CRISPR/Cas9 Editing of CBP80 Enhances Drought Tolerance in Potato (Solanum tuberosum)

Cecilia Decima Oneto^1,2*Gabriela A Massa¹Laura Echarte¹Maria Florencia Rey Burusco¹Matías Nicolás González³Carla Alfonso¹Maria Paula Laserna³Natalia Norero¹Silvina Divito¹Sergio Feingold¹

• ¹Instituto Nacional de Tecnología Agropecuaria (Argentina), Buenos Aires, Argentina
• ²University of Dundee, Dundee, Scotland, United Kingdom
• ³Department of Plant Breeding, Swedish University of Agricultural Sciences, SLU Alnarp, Arnalp, Sweden

The development of drought-tolerant potato varieties is becoming increasingly critical in the face of climate change and water scarcity.

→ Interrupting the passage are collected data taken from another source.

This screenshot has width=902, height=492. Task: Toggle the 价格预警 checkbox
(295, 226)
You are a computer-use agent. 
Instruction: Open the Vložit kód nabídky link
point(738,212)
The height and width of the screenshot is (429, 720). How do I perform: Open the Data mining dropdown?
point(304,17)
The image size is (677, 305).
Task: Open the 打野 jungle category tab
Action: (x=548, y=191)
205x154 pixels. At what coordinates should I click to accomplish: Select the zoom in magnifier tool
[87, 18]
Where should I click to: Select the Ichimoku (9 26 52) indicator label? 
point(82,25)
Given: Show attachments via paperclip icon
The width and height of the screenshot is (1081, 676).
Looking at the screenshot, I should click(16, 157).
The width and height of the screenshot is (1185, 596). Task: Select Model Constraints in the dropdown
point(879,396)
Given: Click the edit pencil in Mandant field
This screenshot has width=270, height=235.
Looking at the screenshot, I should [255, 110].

Potatoes are particularly sensitive to water deficits, which can significantly reduce yield and tuber quality. The cap-binding protein CBP80, known for its role in the abscisic acid (ABA) signaling pathway, has been identified as a target for improving drought tolerance in plants. In this study, we employed CRISPR/Cas9 to disrupt the CBP80 gene in the tetraploid potato cultivar Spunta.Given the complexity of editing all four alleles in a tetraploid species, eight independent lines with partial knockouts were obtained, harboring mutations in two or three alleles, but no complete (tetra-allelic) knockouts. This study focuses on the molecular and phenotypic characterization of two of these lines, which were selected based on detailed mutational analysis. Under restricted water conditions, the selected partially edited lines exhibited reduced transpiration rates, and improved leaf area index in comparison to the non-edited control. Quantitative real-time PCR revealed differential expression of drought-responsive genes (P5CS, PDH, and CBP80), with particular emphasis on the role of CBP80 in modulating stress responses. Furthermore, the edited lines displayed lower yield penalties—both in biomass and tuber production—under drought conditions.This study is among the early efforts applying genome editing to improve drought tolerance in a commercial potato cultivar. The results support the role of CBP80 in drought response and suggest its potential as a target for crop improvement. These findings provide useful insights for applying genome editing to enhance drought tolerance in potato and other crops.